BEGIN Records for the exercise

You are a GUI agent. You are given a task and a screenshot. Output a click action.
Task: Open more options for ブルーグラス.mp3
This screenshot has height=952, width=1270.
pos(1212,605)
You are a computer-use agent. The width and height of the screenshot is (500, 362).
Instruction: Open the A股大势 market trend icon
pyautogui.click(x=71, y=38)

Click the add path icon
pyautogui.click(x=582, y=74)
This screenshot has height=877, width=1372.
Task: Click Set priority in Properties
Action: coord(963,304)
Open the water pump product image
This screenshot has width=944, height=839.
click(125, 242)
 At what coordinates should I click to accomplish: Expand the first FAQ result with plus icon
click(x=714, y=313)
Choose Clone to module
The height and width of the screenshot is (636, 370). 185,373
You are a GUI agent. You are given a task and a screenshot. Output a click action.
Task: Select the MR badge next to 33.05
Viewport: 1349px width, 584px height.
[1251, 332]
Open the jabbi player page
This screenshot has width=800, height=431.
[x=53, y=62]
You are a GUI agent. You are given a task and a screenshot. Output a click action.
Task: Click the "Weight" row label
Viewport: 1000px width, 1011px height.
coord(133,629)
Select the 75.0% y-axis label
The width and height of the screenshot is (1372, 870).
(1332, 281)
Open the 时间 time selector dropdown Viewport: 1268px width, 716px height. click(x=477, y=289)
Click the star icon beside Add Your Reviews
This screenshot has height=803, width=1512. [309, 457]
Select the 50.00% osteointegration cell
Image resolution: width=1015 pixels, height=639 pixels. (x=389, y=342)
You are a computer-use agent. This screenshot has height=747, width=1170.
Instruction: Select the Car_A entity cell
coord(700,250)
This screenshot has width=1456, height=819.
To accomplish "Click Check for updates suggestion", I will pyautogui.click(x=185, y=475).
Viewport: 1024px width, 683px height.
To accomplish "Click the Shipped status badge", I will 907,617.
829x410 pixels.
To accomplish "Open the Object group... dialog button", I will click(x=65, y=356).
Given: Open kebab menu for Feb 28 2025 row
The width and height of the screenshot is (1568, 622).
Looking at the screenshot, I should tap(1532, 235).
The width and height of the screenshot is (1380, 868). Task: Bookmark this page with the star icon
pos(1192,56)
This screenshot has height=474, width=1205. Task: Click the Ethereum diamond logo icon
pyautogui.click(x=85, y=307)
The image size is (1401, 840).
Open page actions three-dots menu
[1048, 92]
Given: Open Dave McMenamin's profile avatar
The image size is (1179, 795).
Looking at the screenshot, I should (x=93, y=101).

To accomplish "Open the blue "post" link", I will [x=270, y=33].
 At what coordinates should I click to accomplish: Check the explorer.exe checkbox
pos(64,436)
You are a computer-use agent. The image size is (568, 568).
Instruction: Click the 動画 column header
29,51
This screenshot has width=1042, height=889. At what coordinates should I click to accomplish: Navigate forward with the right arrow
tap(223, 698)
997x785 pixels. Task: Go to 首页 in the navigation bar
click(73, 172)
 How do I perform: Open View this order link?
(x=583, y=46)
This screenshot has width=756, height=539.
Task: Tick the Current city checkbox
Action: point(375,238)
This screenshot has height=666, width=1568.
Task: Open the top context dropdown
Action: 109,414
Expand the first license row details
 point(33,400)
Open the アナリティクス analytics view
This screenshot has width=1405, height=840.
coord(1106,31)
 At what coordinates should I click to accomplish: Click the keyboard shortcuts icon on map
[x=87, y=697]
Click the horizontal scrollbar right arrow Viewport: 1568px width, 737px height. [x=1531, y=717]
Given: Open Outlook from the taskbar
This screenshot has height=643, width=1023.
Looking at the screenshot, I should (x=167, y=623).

END Records for the exercise

Problem statement
Can you write out every item above word for word?

Result of this task
You are a GUI agent. You are given a task and a screenshot. Output a click action.
Task: Open more options for ブルーグラス.mp3
This screenshot has height=952, width=1270.
pos(1212,605)
You are a computer-use agent. The width and height of the screenshot is (500, 362).
Instruction: Open the A股大势 market trend icon
pyautogui.click(x=71, y=38)

Click the add path icon
pyautogui.click(x=582, y=74)
This screenshot has height=877, width=1372.
Task: Click Set priority in Properties
Action: coord(963,304)
Open the water pump product image
This screenshot has width=944, height=839.
click(125, 242)
 At what coordinates should I click to accomplish: Expand the first FAQ result with plus icon
click(x=714, y=313)
Choose Clone to module
The height and width of the screenshot is (636, 370). 185,373
You are a GUI agent. You are given a task and a screenshot. Output a click action.
Task: Select the MR badge next to 33.05
Viewport: 1349px width, 584px height.
[1251, 332]
Open the jabbi player page
This screenshot has width=800, height=431.
[x=53, y=62]
You are a GUI agent. You are given a task and a screenshot. Output a click action.
Task: Click the "Weight" row label
Viewport: 1000px width, 1011px height.
coord(133,629)
Select the 75.0% y-axis label
The width and height of the screenshot is (1372, 870).
(1332, 281)
Open the 时间 time selector dropdown Viewport: 1268px width, 716px height. click(x=477, y=289)
Click the star icon beside Add Your Reviews
This screenshot has height=803, width=1512. [309, 457]
Select the 50.00% osteointegration cell
Image resolution: width=1015 pixels, height=639 pixels. (x=389, y=342)
You are a computer-use agent. This screenshot has height=747, width=1170.
Instruction: Select the Car_A entity cell
coord(700,250)
This screenshot has width=1456, height=819.
To accomplish "Click Check for updates suggestion", I will pyautogui.click(x=185, y=475).
Viewport: 1024px width, 683px height.
To accomplish "Click the Shipped status badge", I will 907,617.
829x410 pixels.
To accomplish "Open the Object group... dialog button", I will click(x=65, y=356).
Given: Open kebab menu for Feb 28 2025 row
The width and height of the screenshot is (1568, 622).
Looking at the screenshot, I should tap(1532, 235).
The width and height of the screenshot is (1380, 868). Task: Bookmark this page with the star icon
pos(1192,56)
This screenshot has height=474, width=1205. Task: Click the Ethereum diamond logo icon
pyautogui.click(x=85, y=307)
The image size is (1401, 840).
Open page actions three-dots menu
[1048, 92]
Given: Open Dave McMenamin's profile avatar
The image size is (1179, 795).
Looking at the screenshot, I should (x=93, y=101).

To accomplish "Open the blue "post" link", I will [x=270, y=33].
 At what coordinates should I click to accomplish: Check the explorer.exe checkbox
pos(64,436)
You are a computer-use agent. The image size is (568, 568).
Instruction: Click the 動画 column header
29,51
This screenshot has width=1042, height=889. At what coordinates should I click to accomplish: Navigate forward with the right arrow
tap(223, 698)
997x785 pixels. Task: Go to 首页 in the navigation bar
click(73, 172)
 How do I perform: Open View this order link?
(x=583, y=46)
This screenshot has width=756, height=539.
Task: Tick the Current city checkbox
Action: point(375,238)
This screenshot has height=666, width=1568.
Task: Open the top context dropdown
Action: 109,414
Expand the first license row details
 point(33,400)
Open the アナリティクス analytics view
This screenshot has width=1405, height=840.
coord(1106,31)
 At what coordinates should I click to accomplish: Click the keyboard shortcuts icon on map
[x=87, y=697]
Click the horizontal scrollbar right arrow Viewport: 1568px width, 737px height. [x=1531, y=717]
Given: Open Outlook from the taskbar
This screenshot has height=643, width=1023.
Looking at the screenshot, I should (x=167, y=623).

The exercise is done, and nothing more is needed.